Dr. Paul Offit, a member of the FDA’s vaccine advisory committee, said trying to prevent mild illness is not a viable public health strategy because the antibodies that block infection simply weaken over time.

“Protection against mild disease isn’t all that great in the era of omicron subvariants. The goal is to protect against severe disease,” said Offit, an infectious disease expert at the Children’s Hospital of Philadelphia who helped develop the rotavirus vaccine.

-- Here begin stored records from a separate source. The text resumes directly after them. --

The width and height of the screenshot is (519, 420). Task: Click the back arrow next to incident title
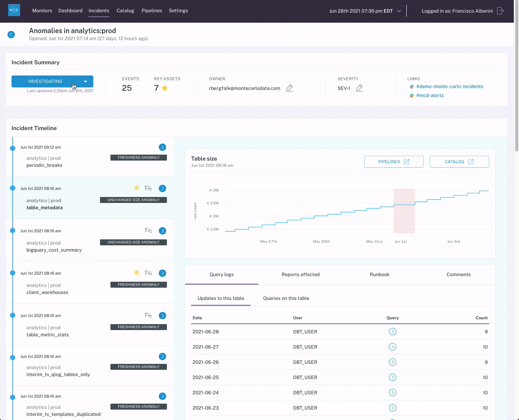click(11, 35)
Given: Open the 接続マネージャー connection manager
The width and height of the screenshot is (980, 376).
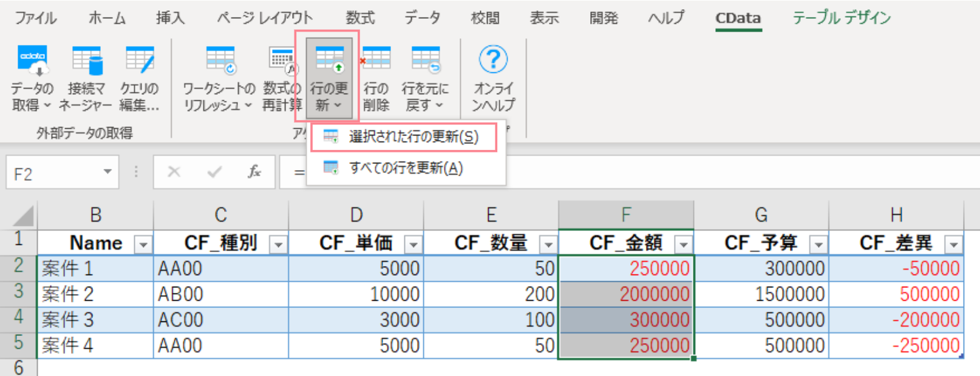Looking at the screenshot, I should [86, 78].
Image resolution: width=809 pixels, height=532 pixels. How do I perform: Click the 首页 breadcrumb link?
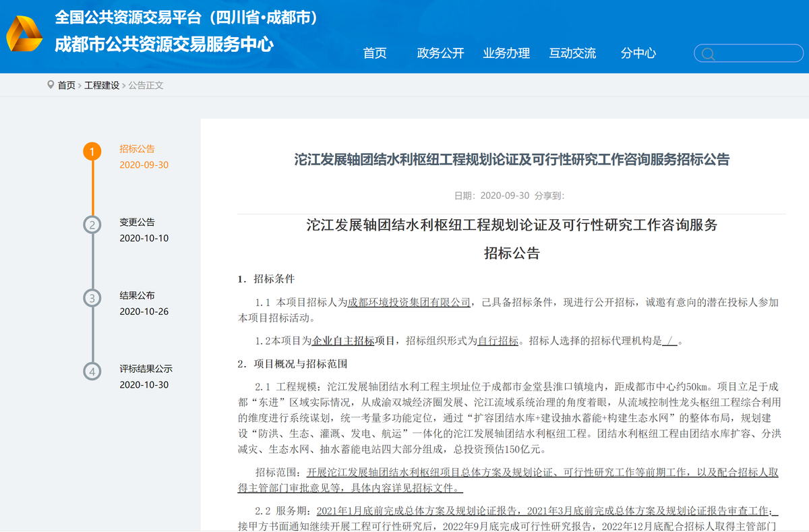[x=66, y=86]
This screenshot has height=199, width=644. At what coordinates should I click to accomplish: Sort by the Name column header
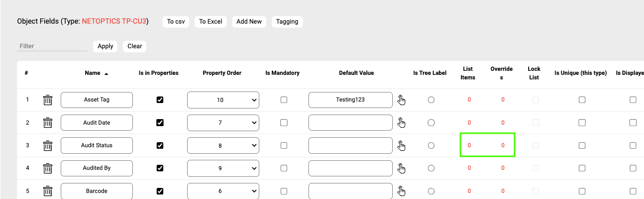[93, 73]
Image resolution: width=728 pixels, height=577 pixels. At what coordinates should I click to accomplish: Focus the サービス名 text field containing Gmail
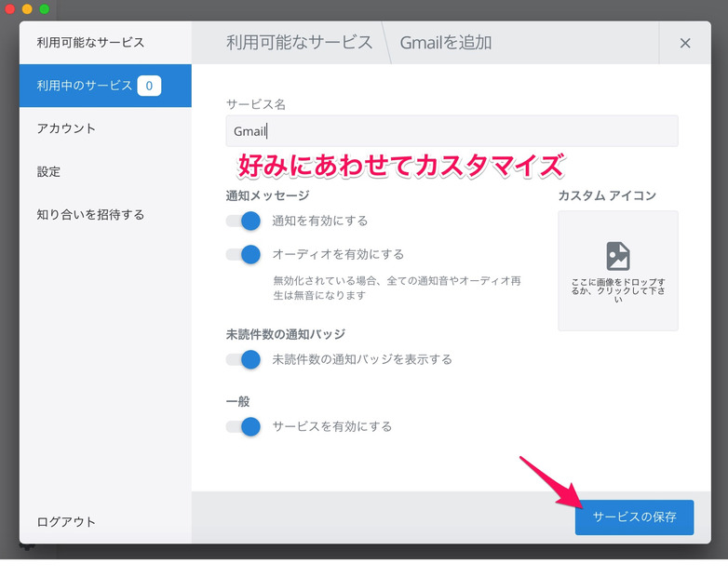tap(452, 131)
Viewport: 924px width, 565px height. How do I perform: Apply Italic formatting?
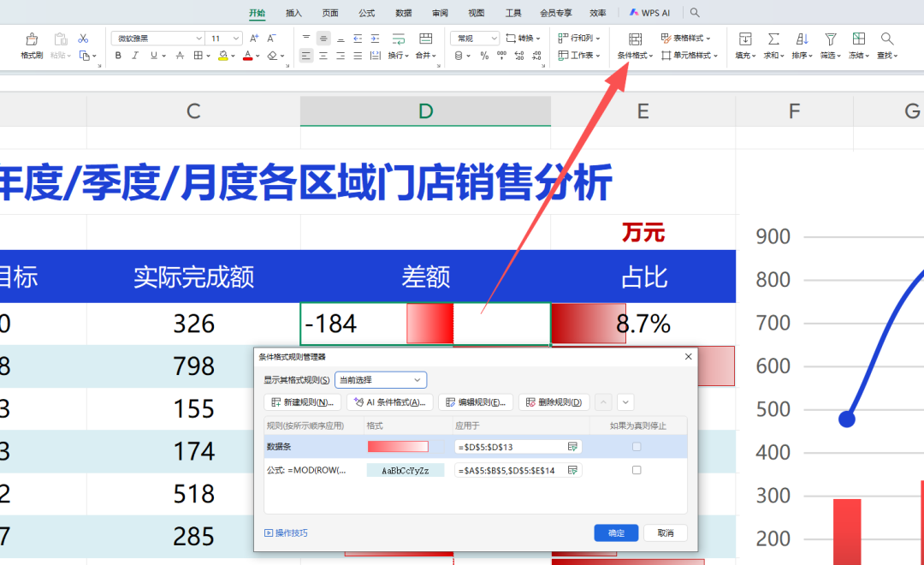(x=135, y=56)
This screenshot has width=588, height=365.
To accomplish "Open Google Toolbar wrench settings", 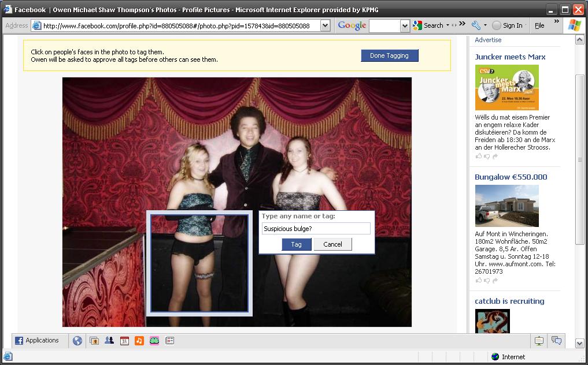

Dr. Celine Gunder, senior fellow at the Kaiser Family Foundation, said she was not alarmed by the data. Reducing risk by even a modest amount at the individual level can have a significant positive impact on public health at the population level.

“If you can reduce the risk among older people by even 30%, even 20%, that’s important when 90% of COVID deaths are in this group,” Gonder said. “It really matters to me if you keep this 65-year-old from being hospitalized.”

The boosters, called bivalent vaccines, target both omicron BA.5 and the original strain of Covid, which first appeared in Wuhan, China in 2019. Initial shots, called monovalent vaccines, include only the first strain of Covid.

It is still unclear how the boosters will work against the more immune-evading omicron sub-variants such as BQ.1 and BQ.1.1 that currently dominate the US. Pfizer and Moderna said last week that data from early clinical trials show boosters elicit an immune response to these sub-options.

About 11% of those who qualify for the new booster, or 35 million people, have already received one, according to the CDC. About 30% of older people have been vaccinated.